What the show is really about is connections, losing touch and dealing with loss. The impetus for Purge was the death of Brian’s ex partner and first love, Grant. They had remained friends following their split and yet at some point Brian realised Grant had deleted him on the now defunct social network Friendster. This prompted confusion and dismay from Lobel, and forced him to examine the nature of his relationship with his 1200+ Facebook friends.
Lobel is a relaxed and engaging performer, bantering easily with the audience despite the somewhat formal layout of the Dome studio theatre. He asks us who we would delete from Facebook given half a chance, garnering responses along the lines of ‘friend’s pets’ and ‘my mother’. He then invites a member of the audience to come onstage and delete a friend there and then. The first person rather unfortunately forgets their Facebook password, but a second person’s attempt is successful and a school bully is condemned to history.
With Purge, Lobel raises questions about the nature of friendship and accepting loss or the changing nature of relationships over time. Discussing with the audience some of the people who were deleted in the original performance (and inviting us to guess whether they were kept or binned), he highlights the many transient connections we make with people who would otherwise be long forgotten but thanks to Facebook remain there in our news feed, posting inane pictures of fluffy cats or dancing parrots. The show is not a critique of Facebook or social media, nor is it a celebration of it. However, I think a little more commentary on how the nature of friendships has been affected by the use of social media would have been interesting.
Overall the pace and format of the show worked well, with a good balance of audience interaction and storytelling.

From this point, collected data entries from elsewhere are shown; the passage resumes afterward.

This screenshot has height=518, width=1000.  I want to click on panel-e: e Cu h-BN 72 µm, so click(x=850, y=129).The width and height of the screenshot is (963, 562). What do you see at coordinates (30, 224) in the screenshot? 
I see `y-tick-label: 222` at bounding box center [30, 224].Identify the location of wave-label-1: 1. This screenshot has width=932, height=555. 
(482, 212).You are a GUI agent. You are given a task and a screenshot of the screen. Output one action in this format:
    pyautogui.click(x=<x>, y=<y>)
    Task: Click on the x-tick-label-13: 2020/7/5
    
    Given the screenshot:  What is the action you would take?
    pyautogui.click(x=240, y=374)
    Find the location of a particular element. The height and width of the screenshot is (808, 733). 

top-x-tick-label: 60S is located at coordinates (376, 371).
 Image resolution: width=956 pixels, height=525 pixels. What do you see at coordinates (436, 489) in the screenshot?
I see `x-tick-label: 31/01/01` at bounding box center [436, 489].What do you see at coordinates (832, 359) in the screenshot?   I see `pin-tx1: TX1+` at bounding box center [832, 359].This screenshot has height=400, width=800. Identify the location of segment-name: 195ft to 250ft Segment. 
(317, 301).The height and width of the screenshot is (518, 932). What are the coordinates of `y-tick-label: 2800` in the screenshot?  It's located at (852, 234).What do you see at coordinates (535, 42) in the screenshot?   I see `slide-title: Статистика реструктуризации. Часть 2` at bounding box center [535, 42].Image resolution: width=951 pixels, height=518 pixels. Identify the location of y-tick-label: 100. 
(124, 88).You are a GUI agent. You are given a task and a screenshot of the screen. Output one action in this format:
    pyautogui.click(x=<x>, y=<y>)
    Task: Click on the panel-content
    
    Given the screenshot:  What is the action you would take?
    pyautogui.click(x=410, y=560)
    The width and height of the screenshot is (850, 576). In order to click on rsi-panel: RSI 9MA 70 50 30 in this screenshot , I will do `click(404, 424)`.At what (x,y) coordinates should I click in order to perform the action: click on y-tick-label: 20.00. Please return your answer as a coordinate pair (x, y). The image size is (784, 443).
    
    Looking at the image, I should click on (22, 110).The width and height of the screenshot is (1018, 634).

However, I think the formula of reading the audience the responses to Brian’s initial email informing his friends they were about to become subjects in his performance art piece, became a bit repetitive and some of these could have been cut. Yet, despite this slight issue, Lobel’s energy and charm made for a very enjoyable experience, light but with enough depth to retain my interest, and I wonder how many people went home and did a Purge of their own!